Over 95% of the described animal species are invertebrates. "Invertebrates" are not a taxon, but a grouping of convenience, which simply signifies that these animals are not vertebrates, i.e., they lack a skeleton of bone, either internal or external. However, many invertebrates have hard exoskeletons or outer shells (e.g., crustaceans, echinoderms, molluscs, and corals), or hydrostatic or fluid-filled skeletons (e.g., jellyfishes, leeches, etc.).

There are probably at least 1,305,000 known species of invertebrates, although it may be as many as 10,000,000. Of these, nearly 70% are terrestrial. Most diverse marine groups include Mollusks (85,000 species), Crustaceans (47,000), Cnidarians (10,000), Sponges (9,000), and Echinoderms (7,000).

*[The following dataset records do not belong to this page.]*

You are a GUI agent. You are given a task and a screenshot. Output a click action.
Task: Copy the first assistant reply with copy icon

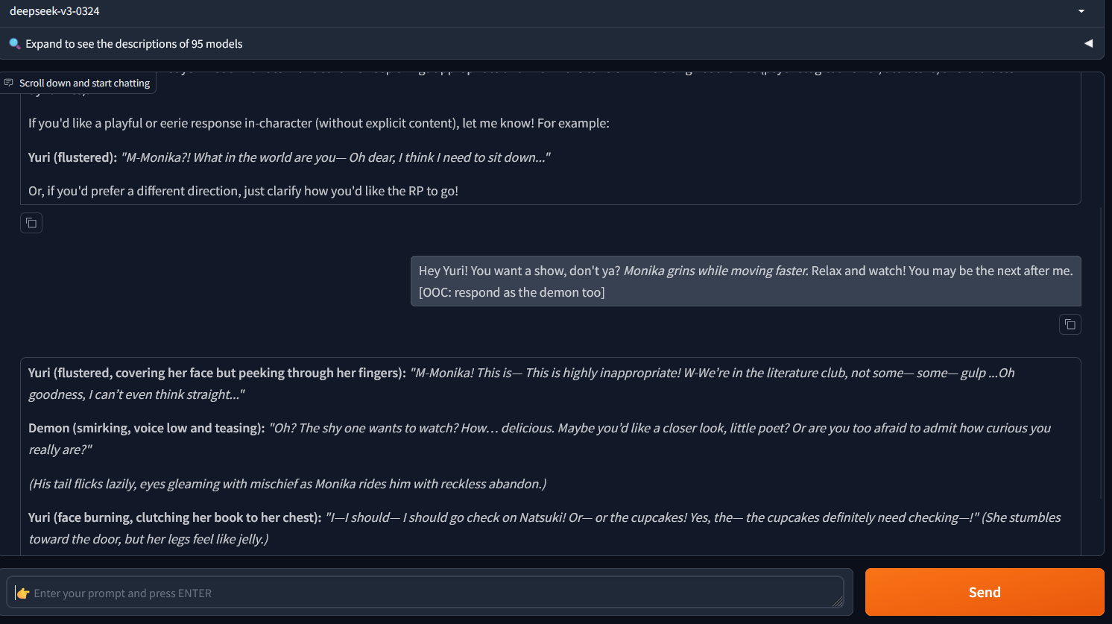pos(31,223)
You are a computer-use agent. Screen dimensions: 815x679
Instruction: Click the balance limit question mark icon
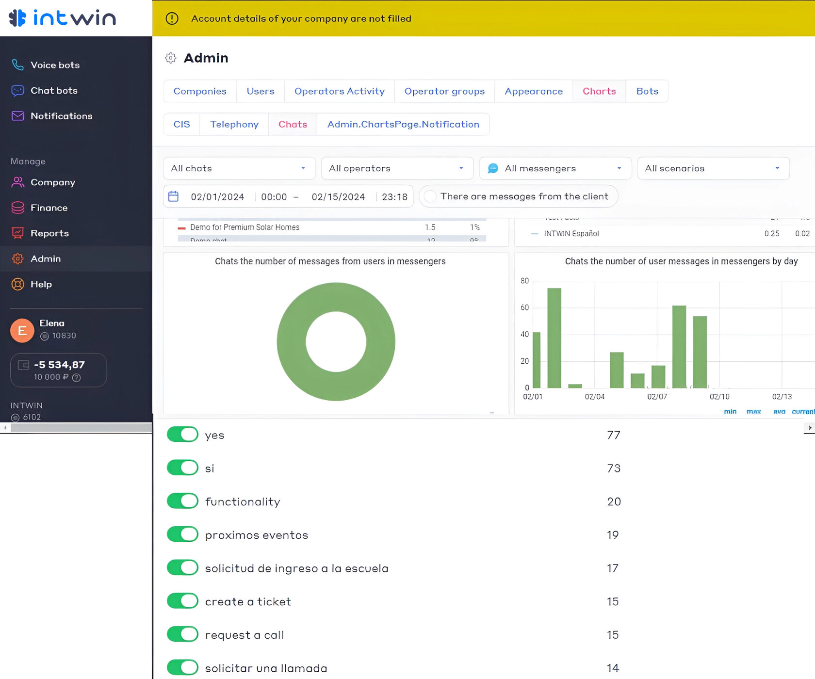(x=76, y=377)
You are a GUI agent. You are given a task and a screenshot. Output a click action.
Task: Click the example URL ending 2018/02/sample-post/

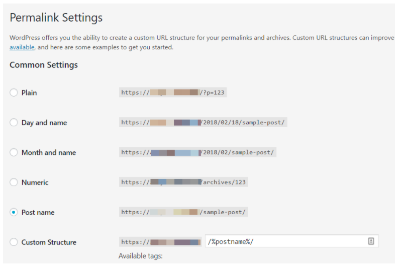(x=197, y=152)
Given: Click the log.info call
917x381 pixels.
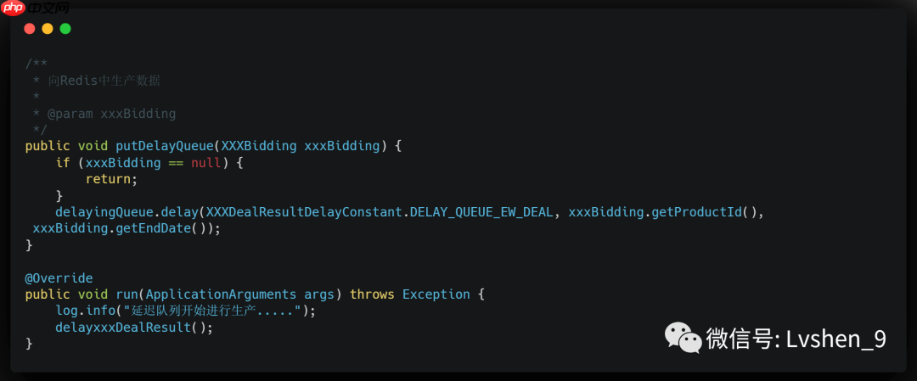Looking at the screenshot, I should (x=86, y=311).
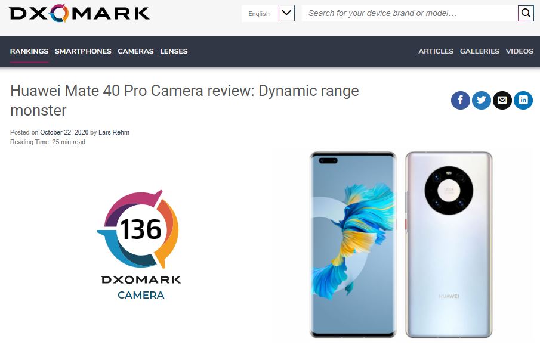
Task: Click the search magnifier icon
Action: 526,14
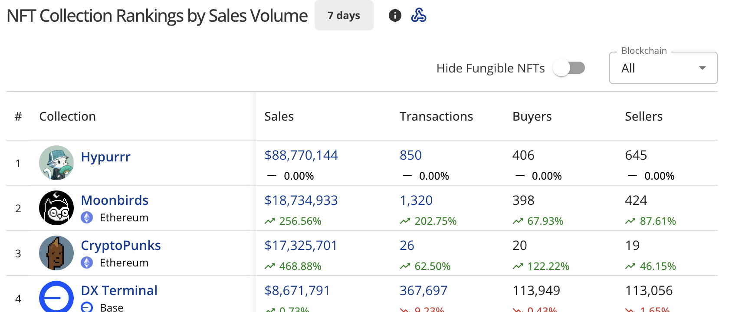Click the blue webhook icon

point(418,16)
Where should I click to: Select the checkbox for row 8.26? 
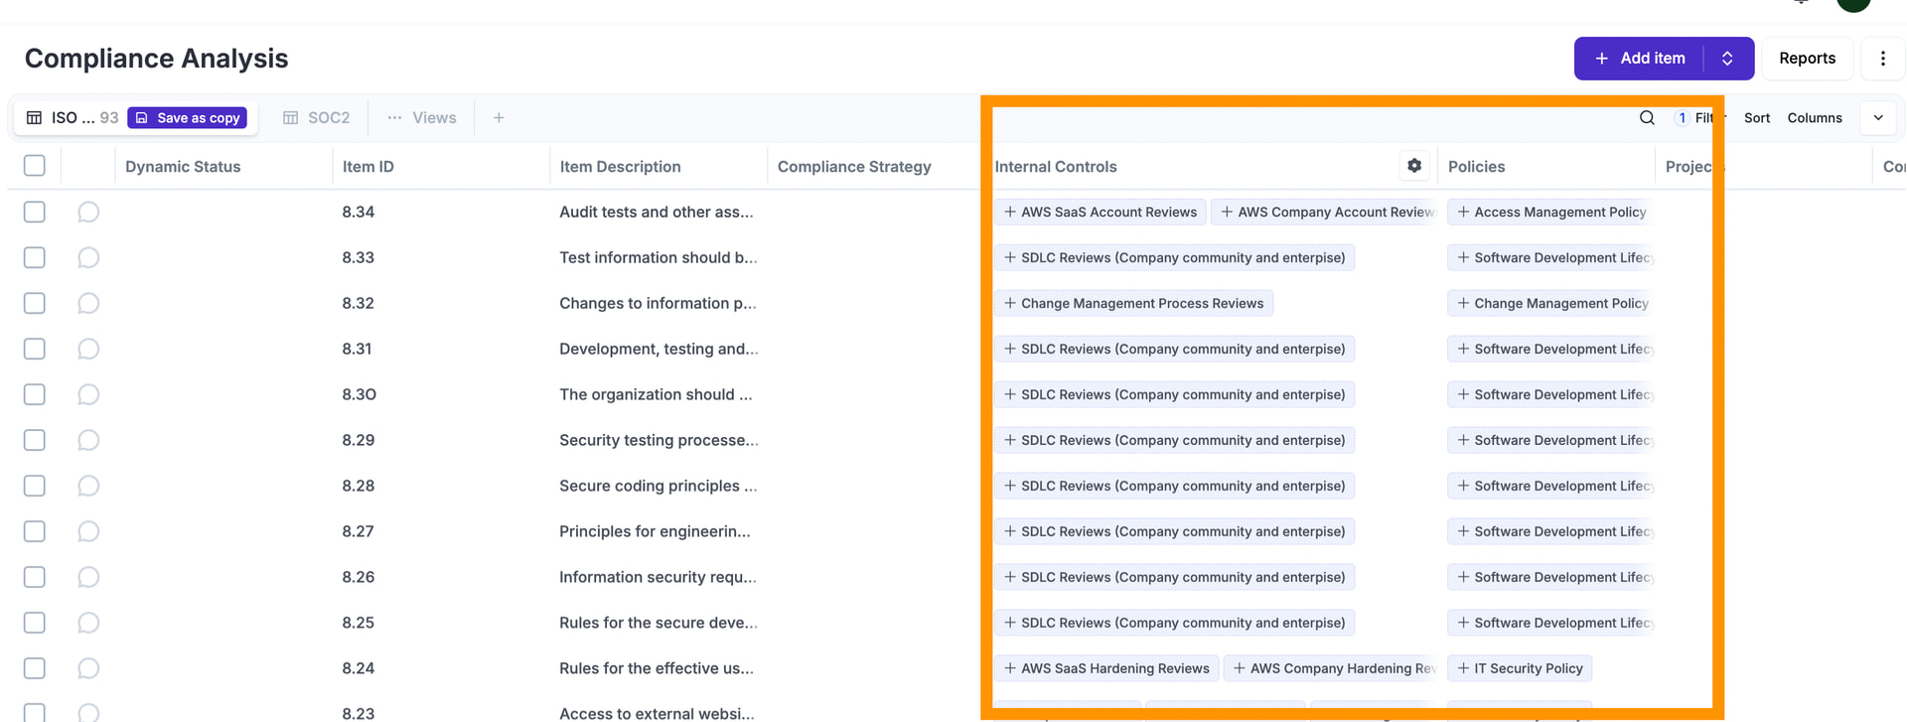tap(35, 577)
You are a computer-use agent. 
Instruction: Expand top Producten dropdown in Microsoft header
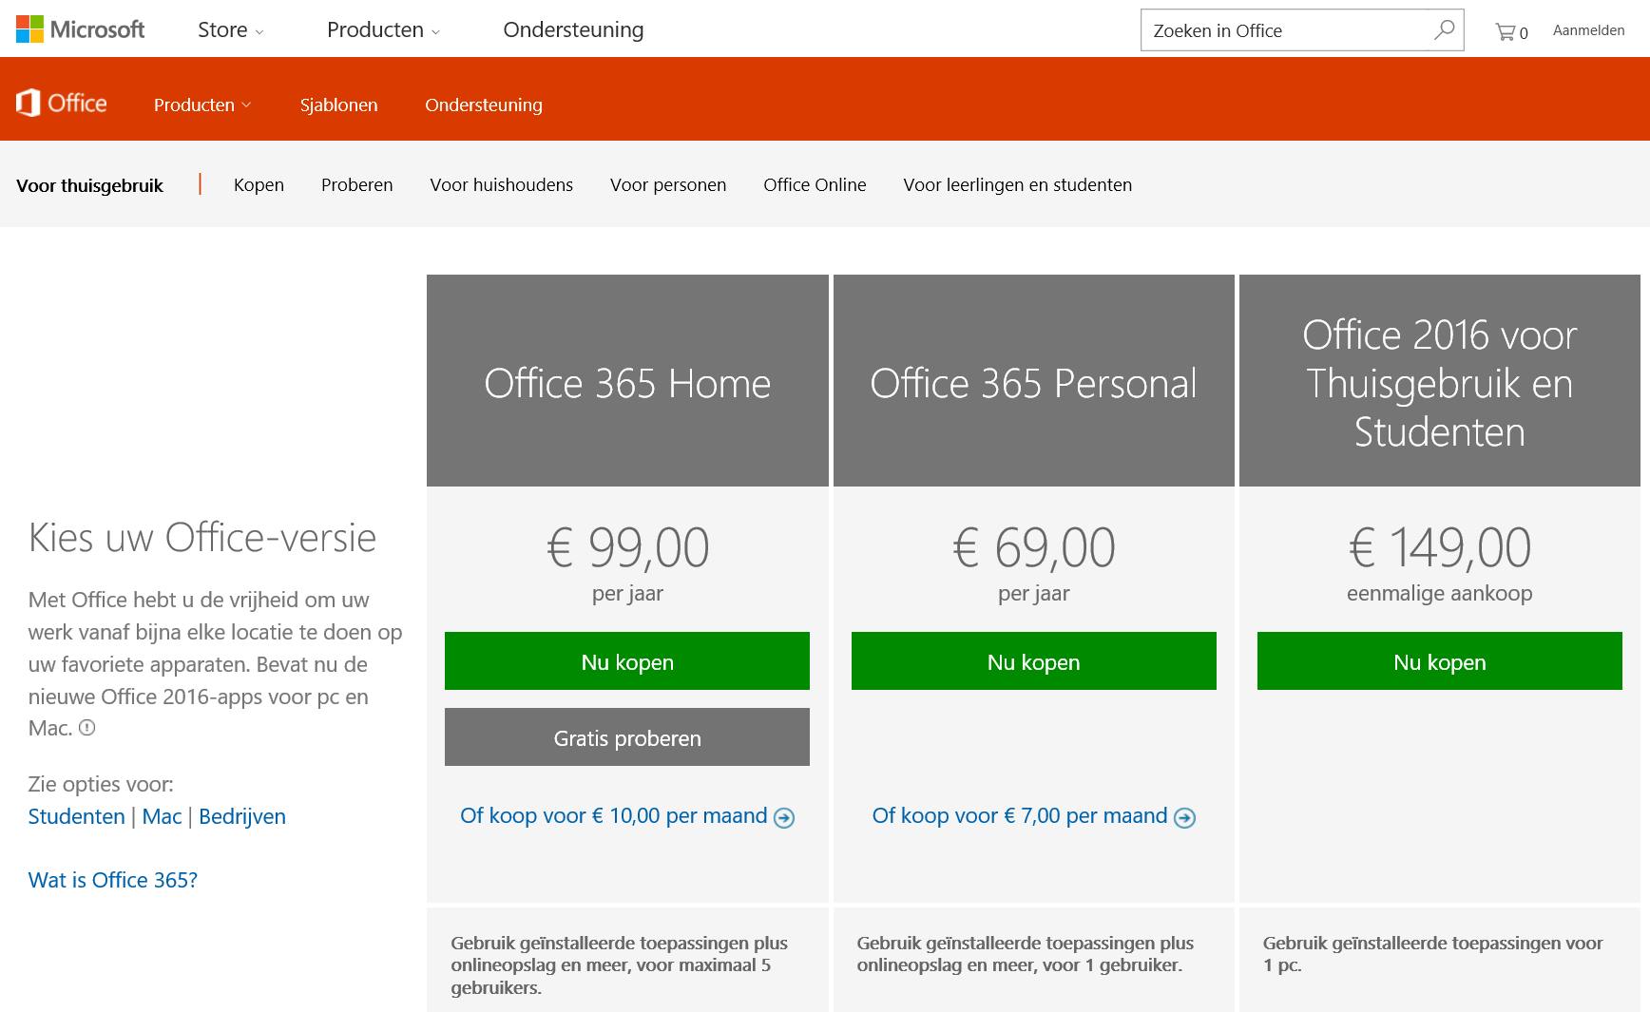coord(383,30)
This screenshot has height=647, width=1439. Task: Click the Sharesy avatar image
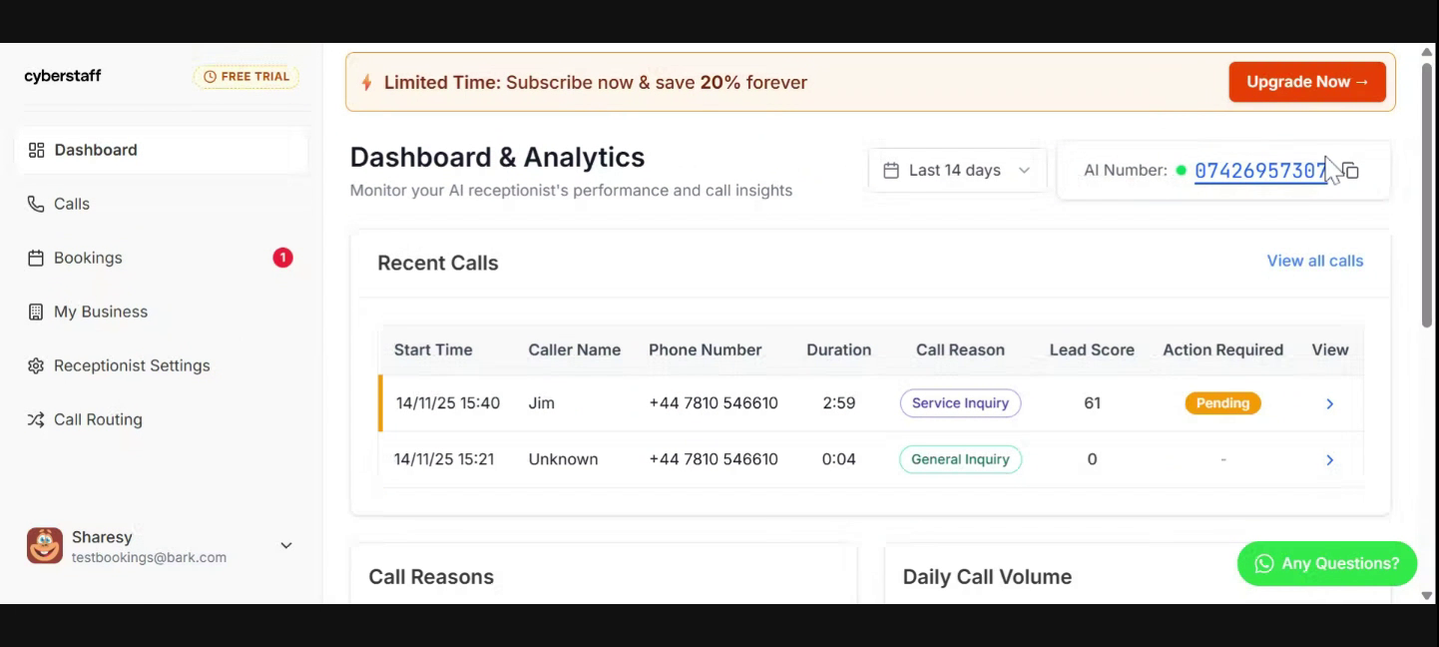point(45,546)
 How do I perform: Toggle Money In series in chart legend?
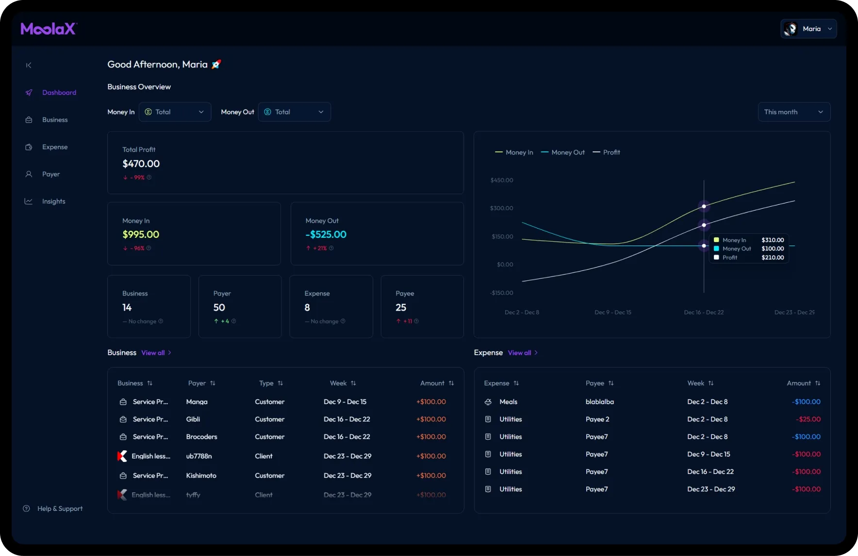[514, 152]
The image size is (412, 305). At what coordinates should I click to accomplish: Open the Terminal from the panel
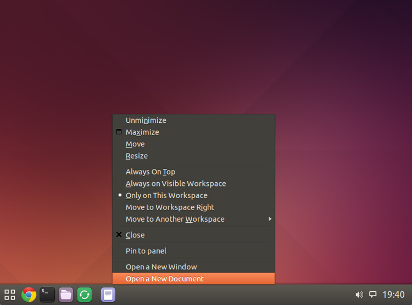47,295
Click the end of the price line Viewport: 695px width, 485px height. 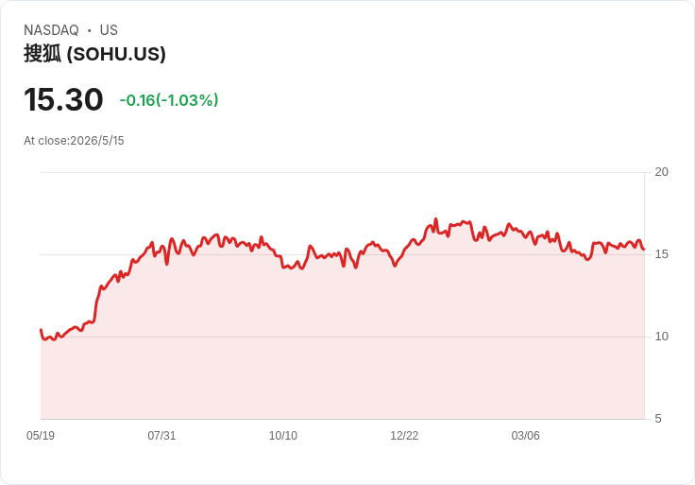[644, 250]
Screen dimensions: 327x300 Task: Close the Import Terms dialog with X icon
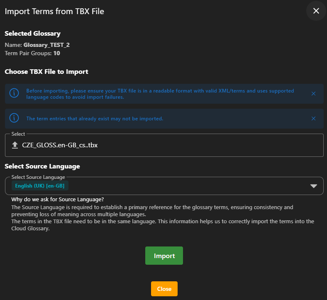(x=316, y=11)
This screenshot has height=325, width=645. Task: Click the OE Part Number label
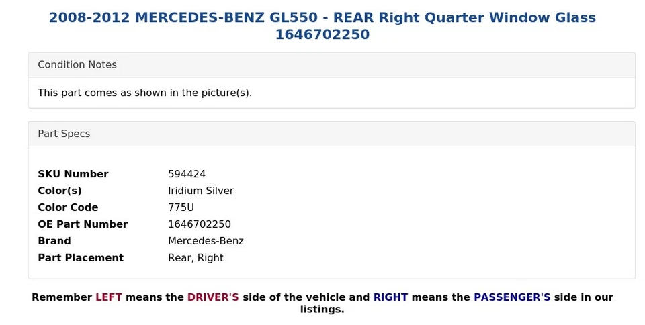click(x=83, y=224)
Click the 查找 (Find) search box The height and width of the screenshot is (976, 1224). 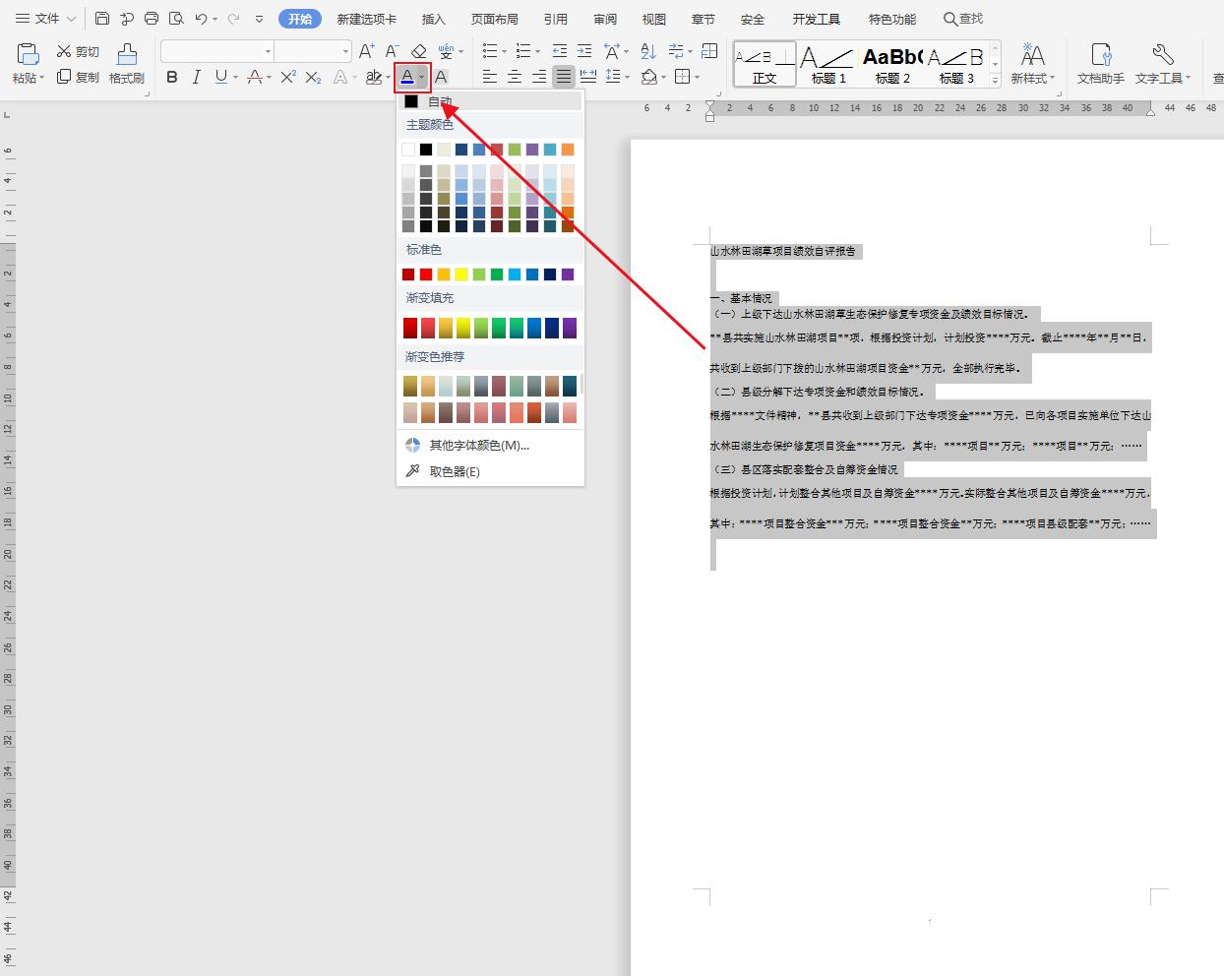pos(963,19)
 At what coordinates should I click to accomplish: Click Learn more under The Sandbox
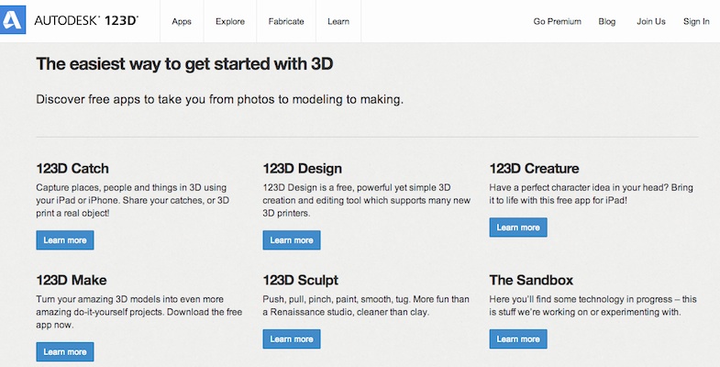click(518, 339)
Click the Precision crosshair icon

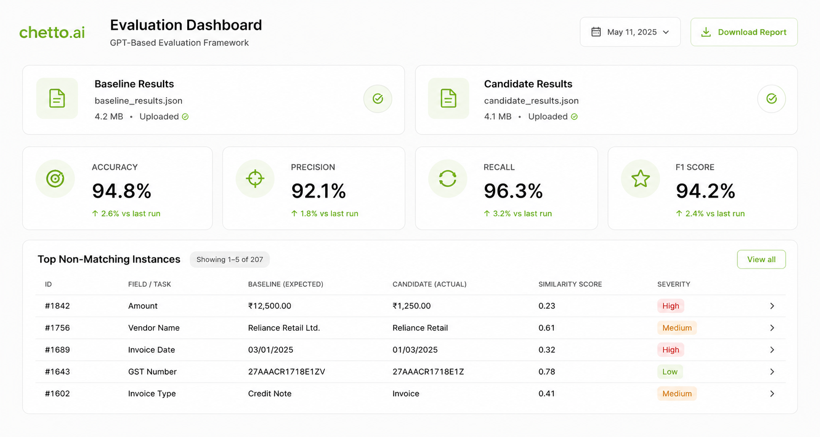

On this website, invertebrates, other than Insects, are divided into "marine" (this page) and "terrestrial", but note that the former includes freshwater organisms. Although some invertebrate phyla are either aquatic or land-dwelling, others, such as Arthropoda and Mollusca, inhabit both dry land and water.


Sponges (Porifera)
Comb Jellies (Ctenophora)
Hydrozoa (Hydroid and Siphonophores)
Jellyfish (Scyphozoa)
Corals and Sea Anemones (Anthozoa)
Horseshoe Crabs (Xiphosura)
Crustaceans (Crustacea)
Mollusks (Mollusca)
Chitons (Polyplacophora)
Aquatic Snails (Gastropoda)
Octopus and Squid (Cephalopoda)
Bivalves (Bivalvia)
Segmented Worms (Annelida)
Polychaete Worms (Polychaeta)
Leeches (Hirudinea)
Echinoderms (Echinodermata)
Sea Stars (Asteroidea)
Sea Urchins (Echinoidea)
Sea Cucumbers (Holothuroidea)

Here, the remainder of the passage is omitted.